But that's what black is.
It's the beer goggles of color.
It's like, "you look great.
Have you lost weight?"
"Uh, I'm homeless
and wearing a garbage bag."
"Well, you look thin."
You know what color
I look really out-of-shape in
is flesh color.
Mm, it is brutal on me.
My birthday suit
needs more suit.
But it's my fault. You know,
I don't like to exercise.
I don't think a lot of us do.
That's why there are
personal trainers.
You know, the person you pay
to make you work out
at the place where you
already pay to work out.
Hmm, doesn't sound like
a pyramid scheme to me at all.
"You can also throw money
right in the garbage...
For a small fee."
I don't have a personal trainer.
"Really? That's a shock.
You do that all yourself?"
One time
I joined a health club
and I got a free
personal trainer session.
The guy's like, "all right,
why don't you tell me
what your workout goals are?"
"Uh, to not work out.

> **Stated exercise 1**:
Answer these questions about the comedy routine:
(a) Which color does the speaker say they look really out of shape in?
(b) How does the speaker describe a personal trainer?
(c) What did the speaker get for free after joining a health club?
> **Stated exercise 2**: Print the part of the comedy routine starting with "But that's what" and going on through "brutal on me.".
> **Stated exercise 3**: Proceed with the comedy routine about exercise and personal trainers from where it stops.
The material that follows has no connection to the comedy routine.

> **Supplied data**:
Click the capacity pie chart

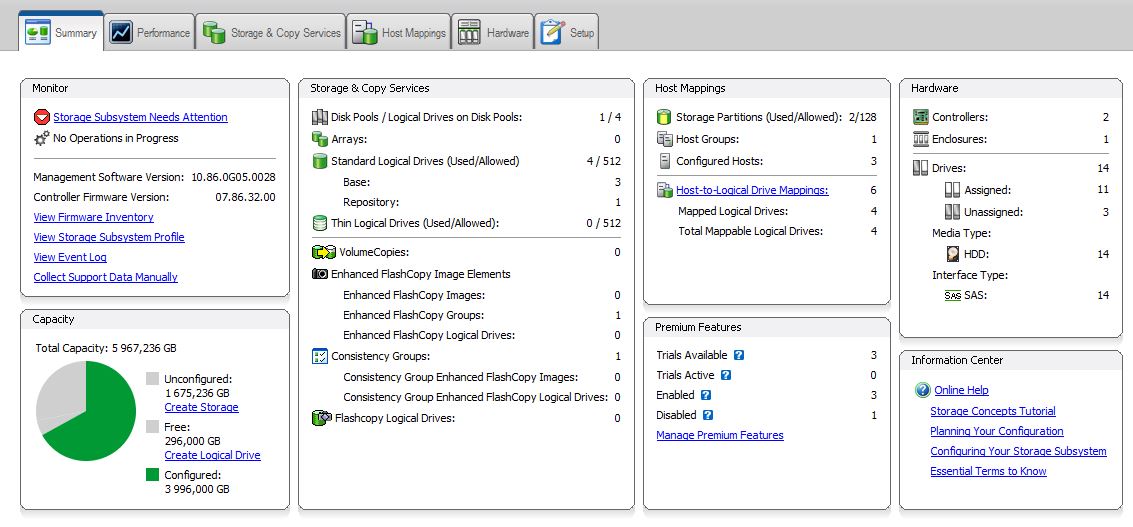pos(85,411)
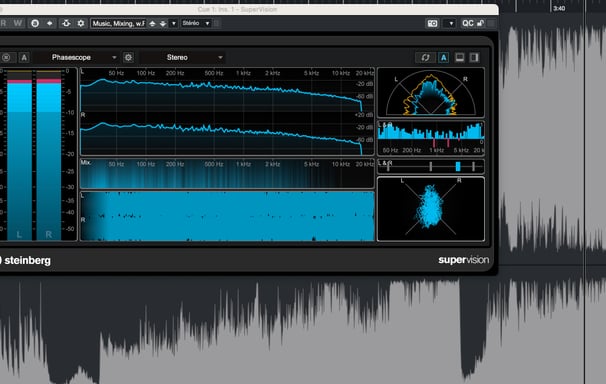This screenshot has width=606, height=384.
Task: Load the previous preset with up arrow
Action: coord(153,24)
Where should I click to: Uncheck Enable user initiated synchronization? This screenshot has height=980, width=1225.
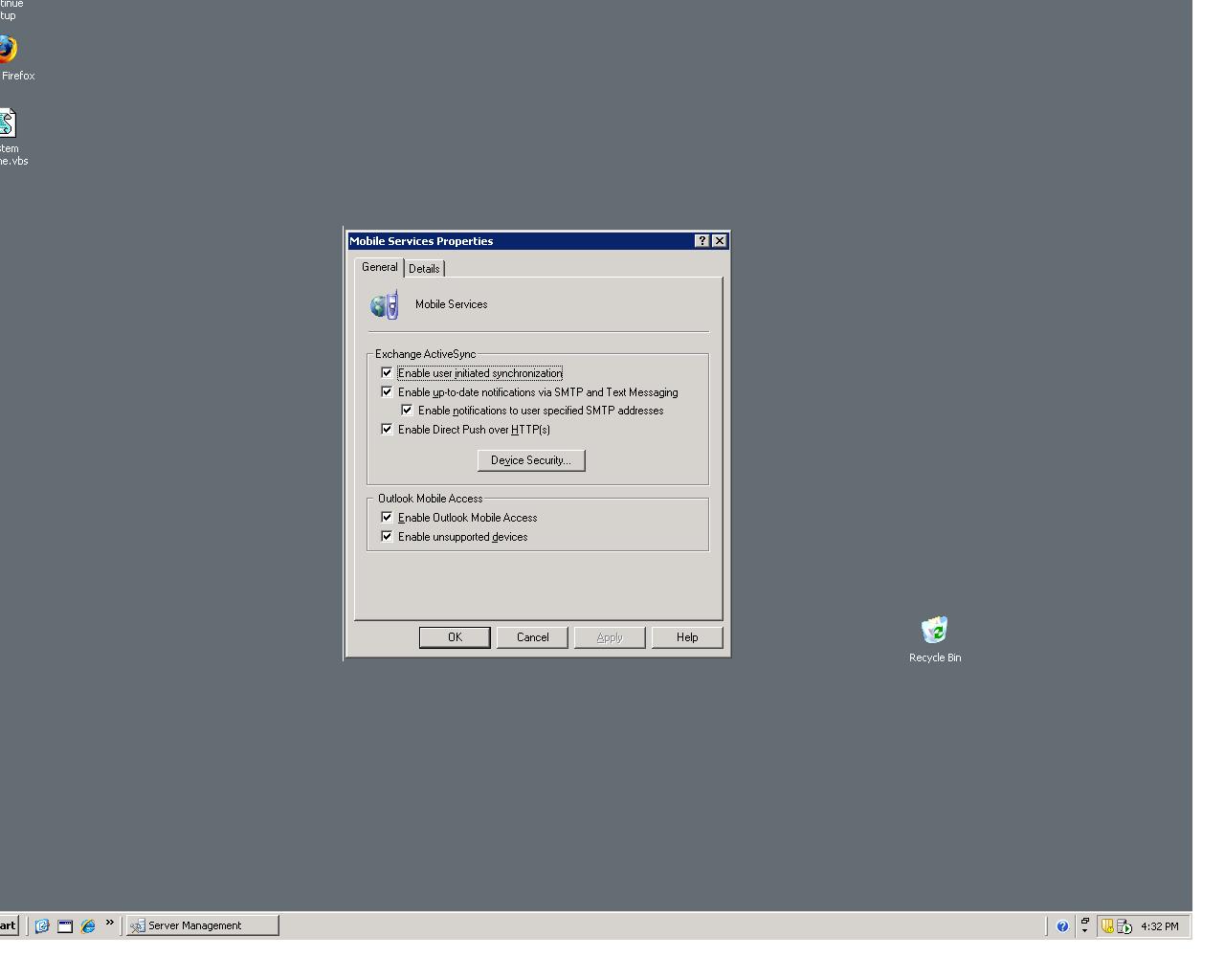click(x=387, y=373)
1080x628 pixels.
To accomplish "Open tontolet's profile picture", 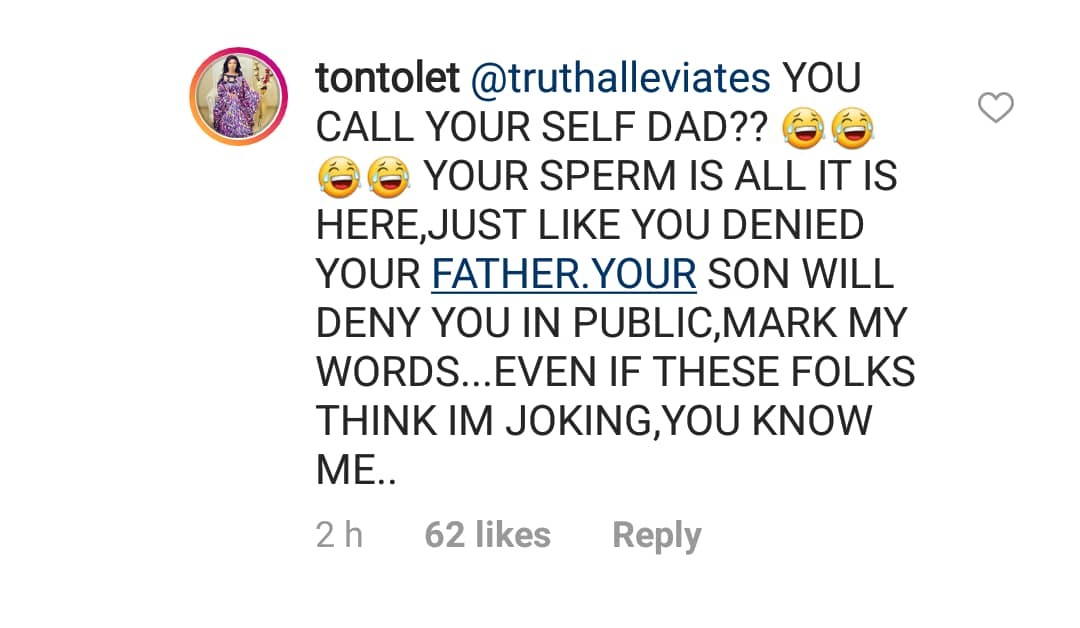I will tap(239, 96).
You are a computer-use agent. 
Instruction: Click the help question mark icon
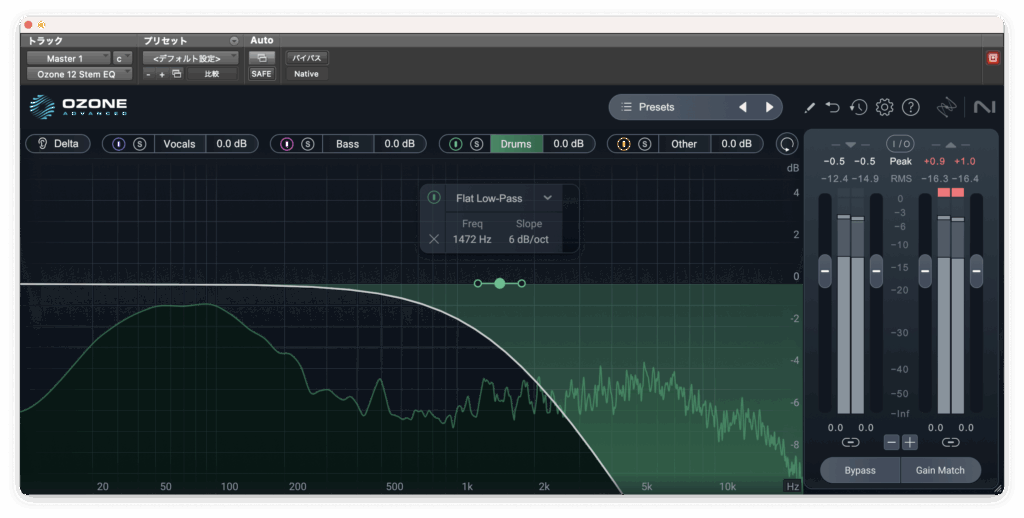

==

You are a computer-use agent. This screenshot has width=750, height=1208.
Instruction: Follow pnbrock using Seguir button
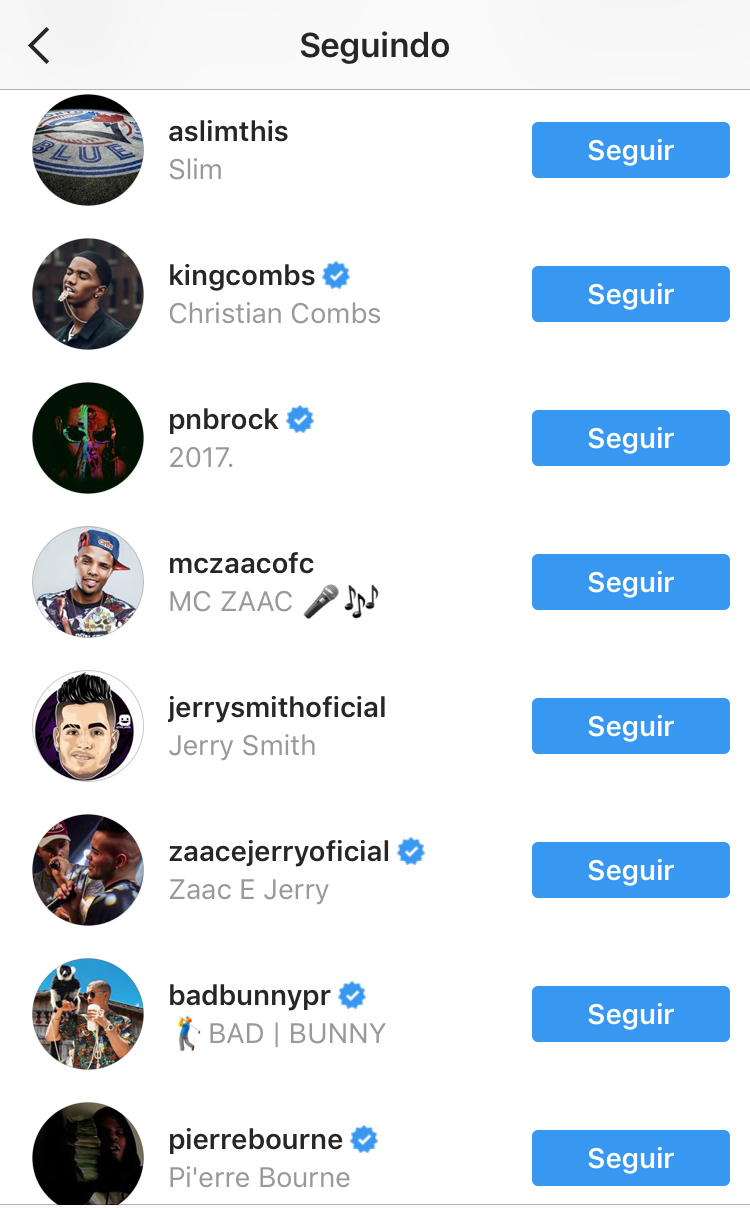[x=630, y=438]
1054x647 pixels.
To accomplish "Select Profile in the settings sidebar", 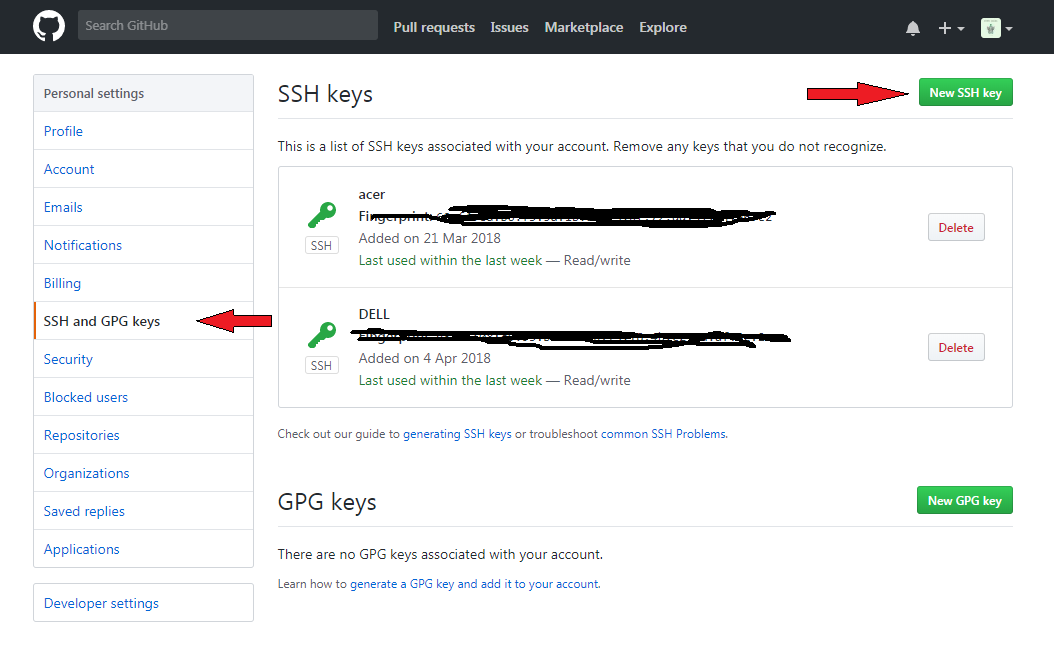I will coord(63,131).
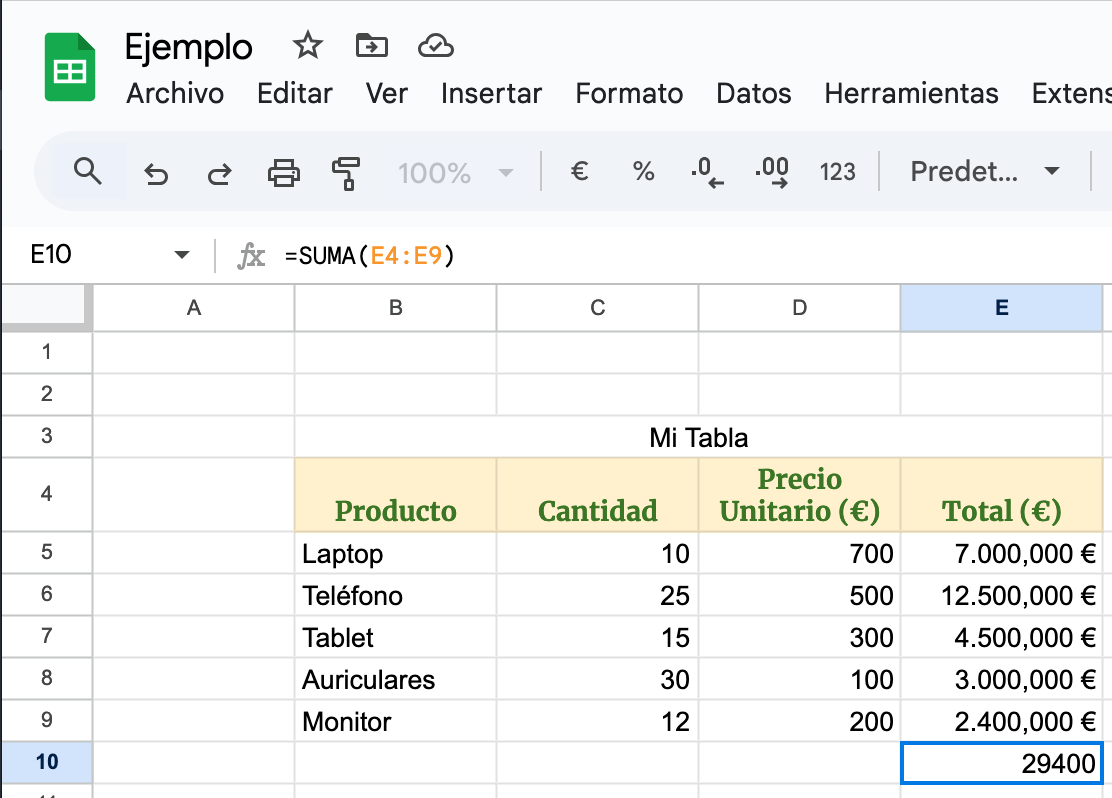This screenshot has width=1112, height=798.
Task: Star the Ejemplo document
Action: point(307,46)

> **Task output 1**:
(a) Flesh color.
(b) As the person you pay to make you work out at the place where you already pay to work out.
(c) A free personal trainer session.

> **Task output 2**:
But that's what black is.
It's the beer goggles of color.
It's like, "you look great.
Have you lost weight?"
"Uh, I'm homeless
and wearing a garbage bag."
"Well, you look thin."
You know what color
I look really out-of-shape in
is flesh color.
Mm, it is brutal on me.

> **Task output 3**:
"Goals? I'm just here
so I won't eat for an hour.
Can we drop this charade?
Why is your shirt so tight?"
Is that part
of the interview process?
"What are you, a medium?
Here's an extra small.
Now head out there
and be condescending."
I feel sorry for the personal
trainers that are out of shape.
What's their approach?
"You should work out.
I don't.
"You don't wanna end up
looking like me.
"My favorite machine's
the vending machine.
"Hey, wanna go halfsies
on a snickers?
Those things are awesome."
I probably need
a personal trainer.
You know,
I didn't work out today.
That makes, jeez,
three decades.
Occasionally, I will work out.
And I'm one of those people
whenever I do work out
I immediately
have grand plans.
"I'm gonna work out
ever day."
Then the next day I'm like
"well, not every day.
"I gotta let my muscles
breathe a little.
I'll work out every
other day."
Then the next day I'm like, "eh,
I'm happy with the way I look.
I don't wanna get caught up
in that beauty culture."
It's hard.
It's hard to get motivated.
It's hard to get to the gym.
I actually live across
the street from my health club.
It's across the street.
It's open 24 hours a day.
Still can't get there.
I knew I wasn't gonna go.
Even when I joined.
During that initial tour,
they're like, "here's
where you can do sit-ups."
"Never gonna happen."
"We have free weights."
"Too hard."
"We offer hot yoga."
"I'd watch."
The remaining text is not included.